Mangels bisheriger Einleitung eines Verwaltungsstrafverfahrens kann zwar aktuell mangels Parteistellung in diesem (noch) keine Akteneinsicht erfolgen, eine solche würde dem Beschwerdeführer aber nach Maßgabe der anwendbaren Bestimmungen zustehen, sobald ein Verwaltungsstrafverfahren durch Setzen einer Verfolgungshandlung eingeleitet wird. Auch wenn der Beschwerdeführer damit zwischen Erstattung einer Anzeige und einer daraus allenfalls resultierenden Einleitung eines Verwaltungsstrafverfahrens weder nach dem IFG noch nach dem VStG iVm AVG eine Möglichkeit hat, von dieser Anzeige Kenntnis zu erlangen, entsteht dadurch aus rechtsstaatlicher Sicht kein unhaltbarer Zustand. Denn es ist eben gerade Sache der Verwaltungsstrafbehörde, die Substanz einer – womöglich völlig unbegründeten – Anzeige von Amts wegen (§ 25 VStG) hinsichtlich des Vorliegens eines Verdachts einer Verwaltungsübertretung zu prüfen (§ 32 Abs. 1 VStG) und dann ggf. eine Verfolgungshandlung zu setzen (§ 32 Abs. 2 VStG) oder von einer solchen abzusehen. Letzteres wäre etwa der Fall, wenn schon vor der Einleitung eines Verwaltungsstrafverfahrens feststeht, dass ein Einstellungsgrund iSd § 45 vorliegt, etwa weil keine Verwaltungsübertretung vorliegt (Kneihs in N. Raschauer/Wessely3 [2023] § 45 Rz 2).
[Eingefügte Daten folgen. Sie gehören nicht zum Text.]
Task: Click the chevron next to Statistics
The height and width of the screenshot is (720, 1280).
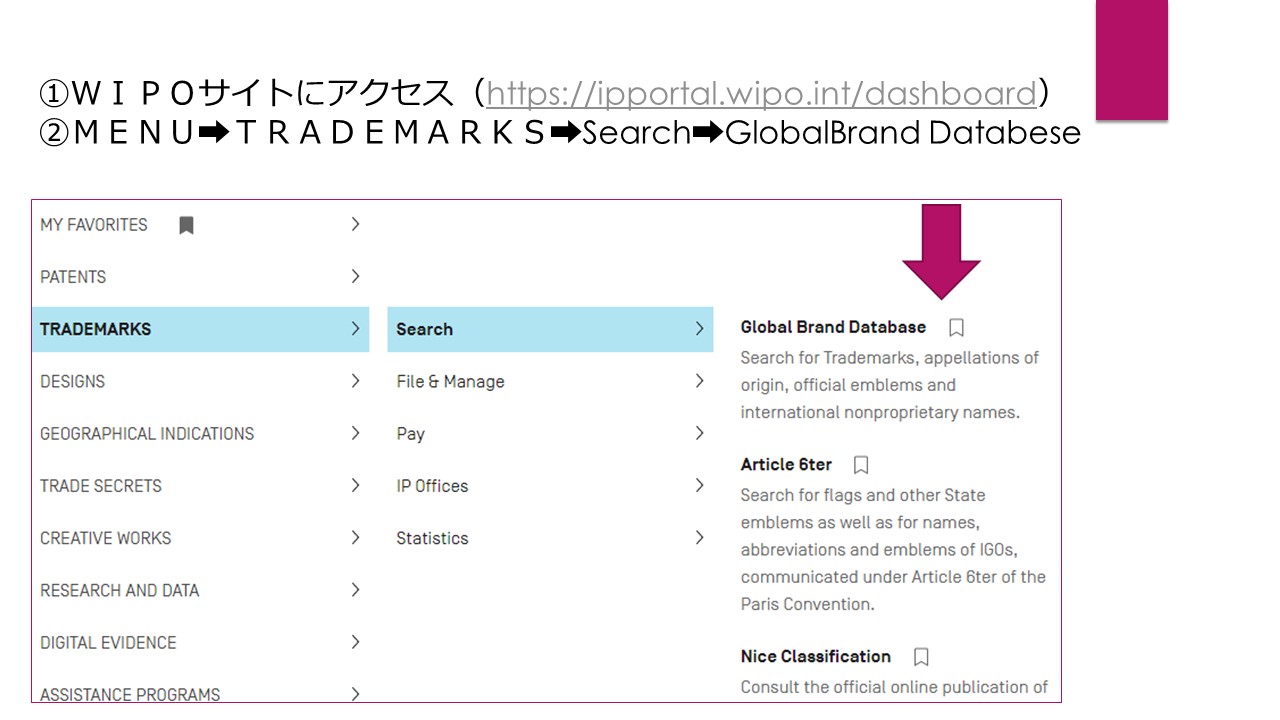Action: (x=699, y=537)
VI. Unzulässigkeit der ordentlichen Revision:
Die ordentliche Revision ist unzulässig, weil die anwendbaren gesetzlichen Bestimmungen eindeutig sind und daher keine Rechtsfrage im Sinne des Art. 133 Abs. 4 Bundes-Verfassungsgesetz – B-VG zu beurteilen war, der grundsätzliche Bedeutung zukommt (VwGH 05.10.2016, Ra 2016/10/0066; 23.05.2017, Ra 2017/10/0049). Weder weicht die gegenständliche Entscheidung von der bisherigen Rechtsprechung des Verwaltungsgerichtshofes ab, noch fehlt es an einer Rechtsprechung, zumal die vom Verwaltungsgerichtshof zum Auskunftsrecht ergangene Rechtsprechung auch auf die sich im vorliegenden Fall stellenden Rechtsfragen nach dem IFG übertragen lässt (so etwa zur Zuständigkeit VwGH 20.11.2020, Ra 2020/01/0239 oder zur Akteneinsicht VwGH 29.03.2017, Ra 2017/10/0021 mwN). Weiters ist die dazu vorliegende Rechtsprechung des Verwaltungsgerichtshofes auch nicht als uneinheitlich zu beurteilen.